神田鍛冶町という地名は現在のJR神田駅近くにある神田鍛冶町三丁目に残すのみとなっているのだが、江戸時代にはこの地域は鍋町(なべちょう)という地名だったそうな。錠前名人の作る鍵が破られる事件と、鍛冶屋仁兵衛の女房が若い男と良い間柄になっている事。
この二つには何やら繋がりがありそうだ、と見る鬼平の観察眼が光るぞ。複雑な男女の関係を、盗賊とも絡み合わせた鬼平犯科帳ワールドらしい作品となっているのだ。登場人物の誰に感情移入をするかによって、ストーリーもガラッと色を変えてくるだろう。
江戸時代の名残を街並みに
お徳と文吉が逢瀬を重ねていたのは、上野不忍池ほとりにある出会い茶屋の月むらであると紹介されているな。江戸時代は地域ごとに同業が軒を連ねる傾向にあったのだが、実は現代でもその名残が色濃く残っている地域も多数存在するのだ。有名なのは吉原遊郭の跡地だろうか。
現在でも男性諸君には有名な歓楽街として挙げられる吉原には、そのようなお店が軒を連ねているぞ。不忍池周辺には出会い茶屋が多くあったようだが、現在ではその名残はあまりないな。どちらかといえば池之端から湯島に掛けての地域に色濃く残っているかもしれないぞ。地理関係でいうと不忍池に隣接する地域が湯島と考えて頂きたい。
湯島にも江戸時代には出会い茶屋や連れ込み宿と称される男女の逢瀬の場があったとされるのだが、現在でも男女が休憩の出来る宿泊施設としてその多くが残っているのだ。このように江戸時代からの繁華街などの名残を、現在でも見る事が出来るのは面白いとは思わないかな。
冷え切った愛情の果て
錠前師の仁兵衛は女房を人扱いもせず、仕事の鬼といった描写をされているな。もちろん夫婦関係が冷え切っていたといった表現をするには適切だとは思うのだ。しかし不倫の果てに盗賊の肩を持つほどに入れ込んでしまってはいかんとも思う。
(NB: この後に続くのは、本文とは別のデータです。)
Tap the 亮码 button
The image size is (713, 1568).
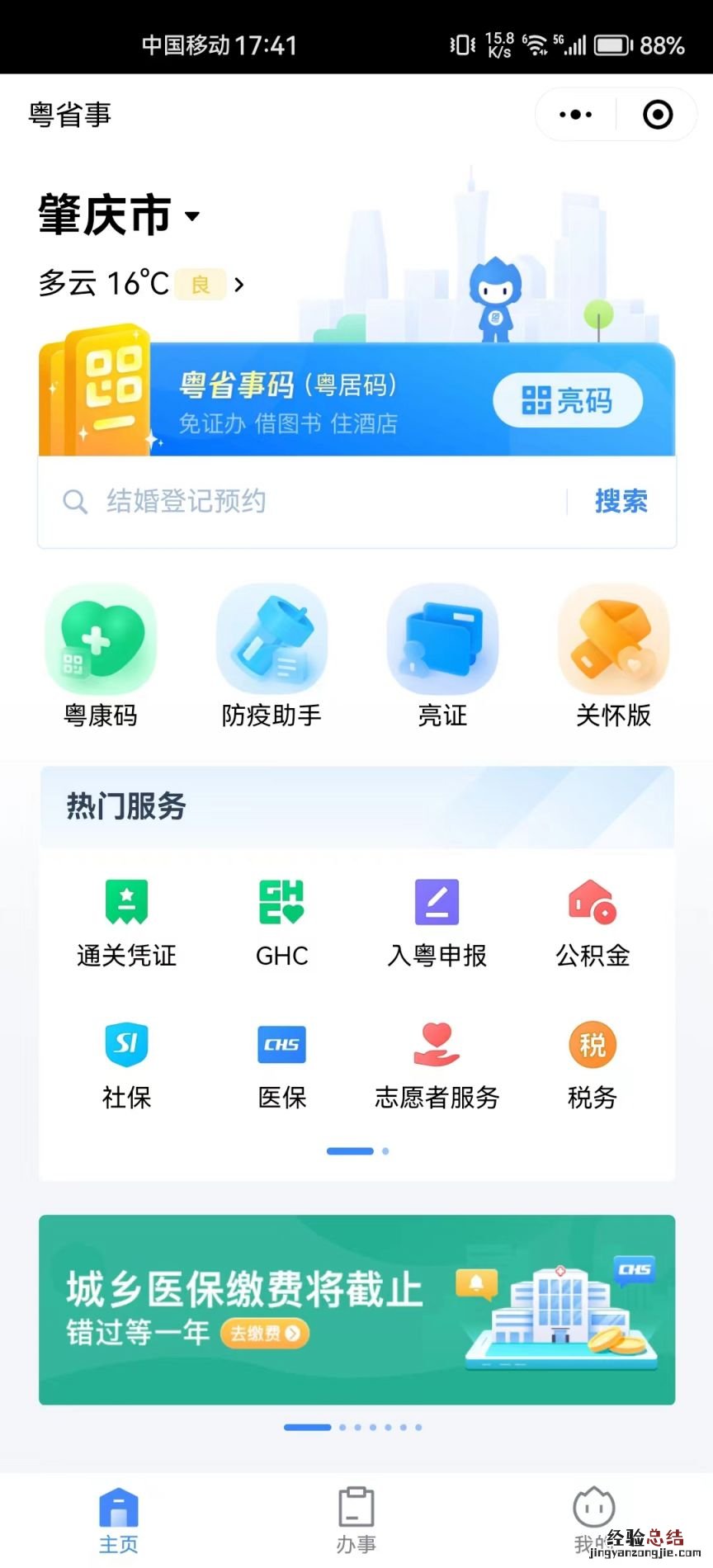[567, 401]
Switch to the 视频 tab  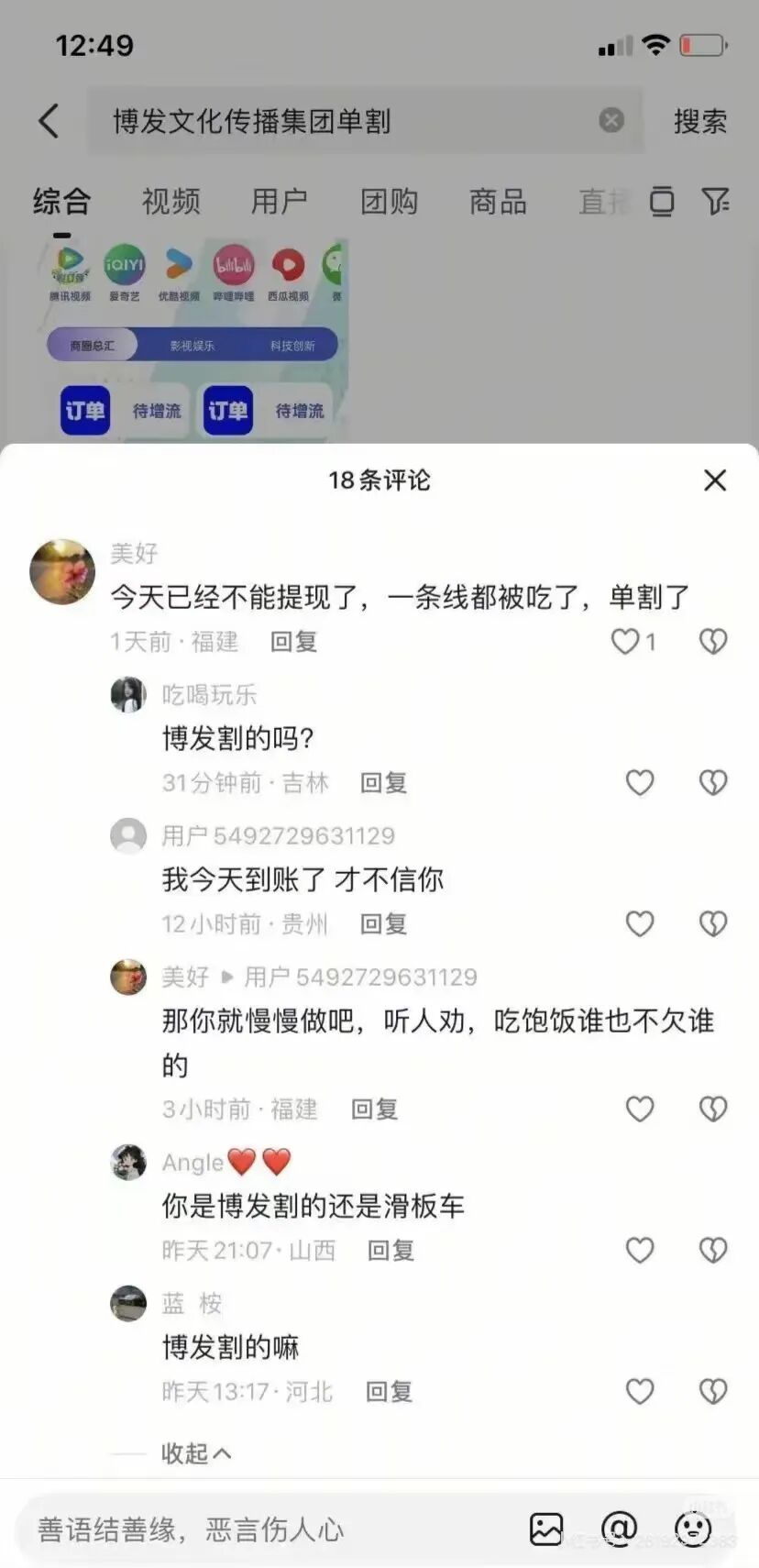170,201
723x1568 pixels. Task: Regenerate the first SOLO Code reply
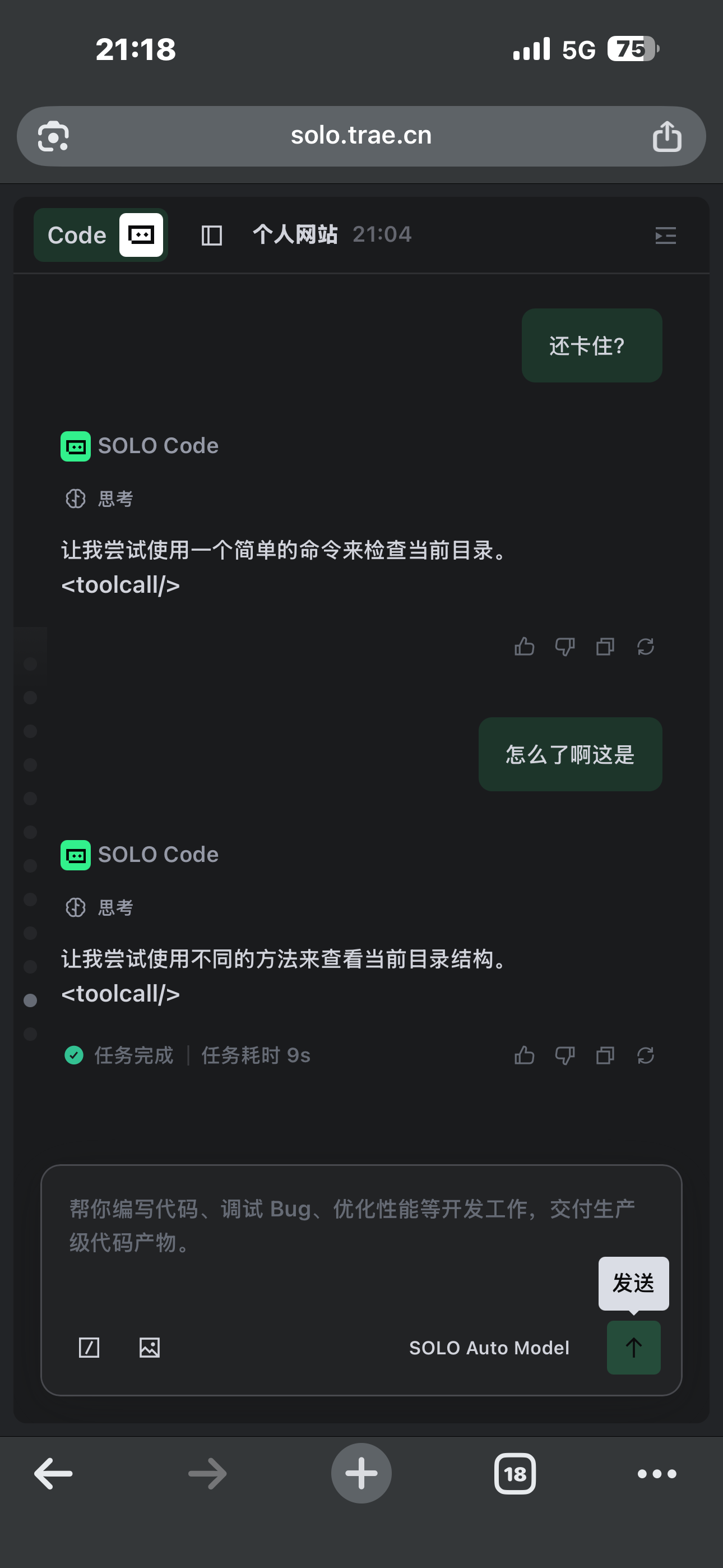click(x=645, y=647)
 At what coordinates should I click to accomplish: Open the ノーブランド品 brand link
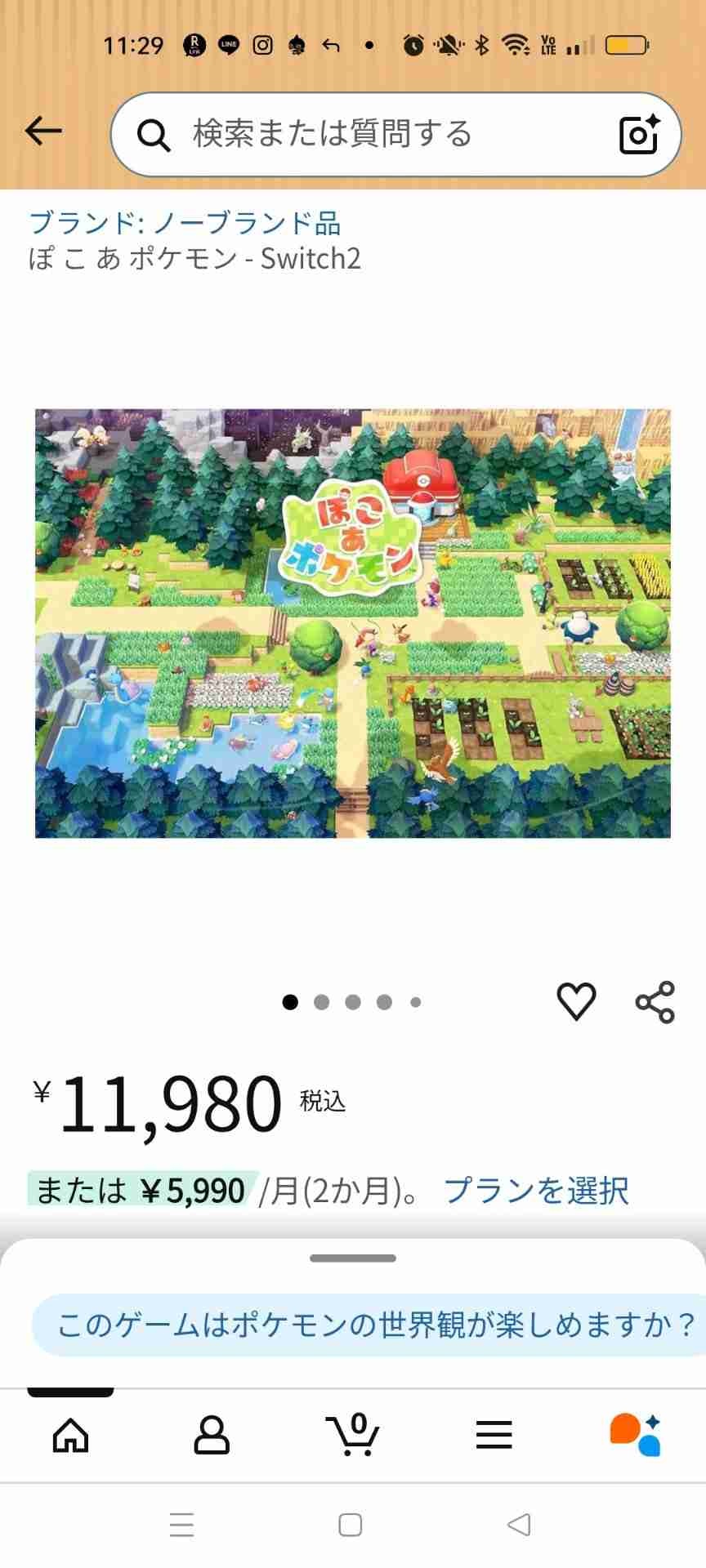click(185, 223)
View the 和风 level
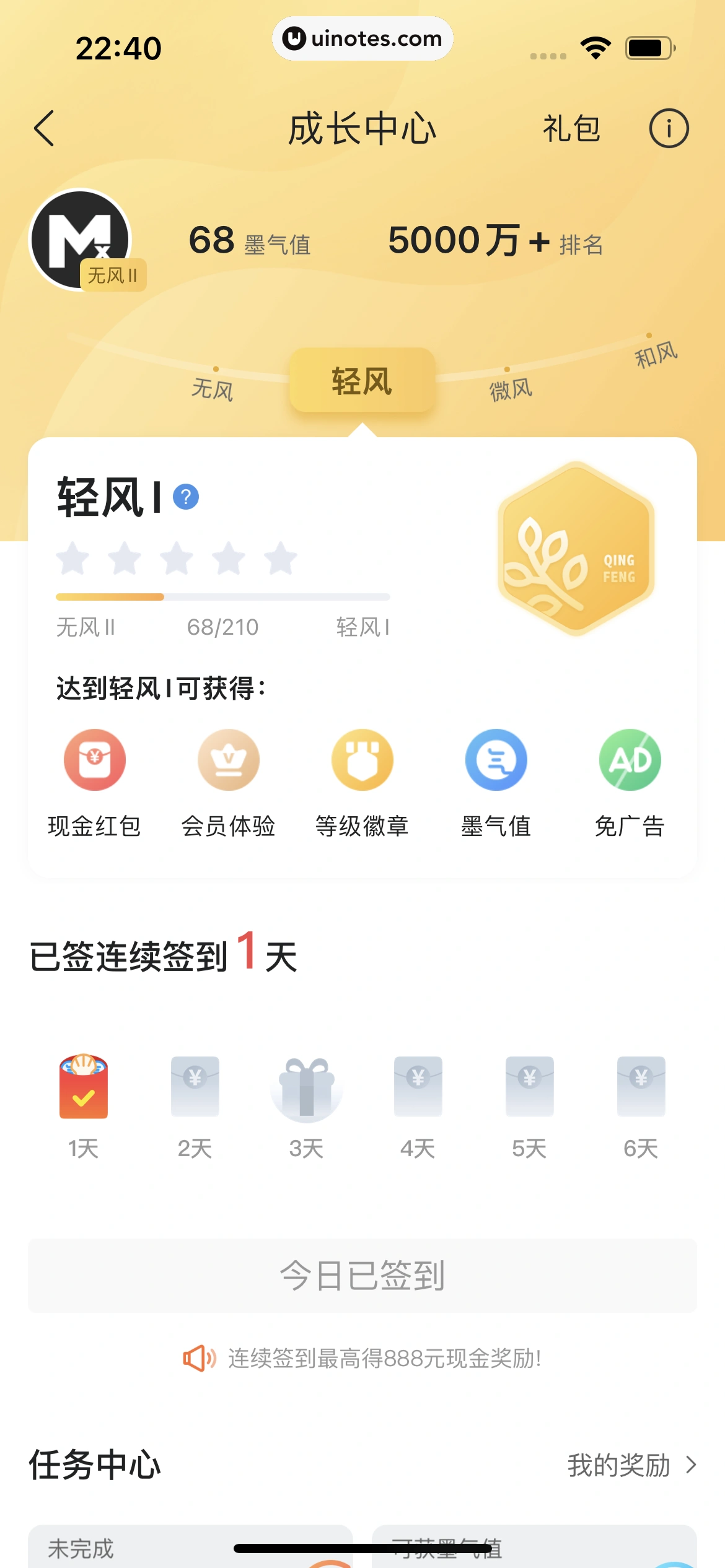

さて登場人物が全員、全てを失う結果にはなってしまったのだが、鬼平の量刑について読者の方はどう考えるだろう。目安として10両盗めば首が飛ぶと言われた時代に、幾度かの仕事を成功させたにも関わらずあの処罰で良かったのだろうか。
結果的に盗賊の片棒を担いでいたお徳もそれで良かったのか、と思ってしまう量刑ではなかろうか。しかし不倫も仕事も、何事もほどほどにしないと全てを失ってしまうという教訓になるストーリーではあったな。愛憎と盗賊の牝誑(めたらし)ストーリー、本作はなかなかの見ごたえがある作品になっているぞ。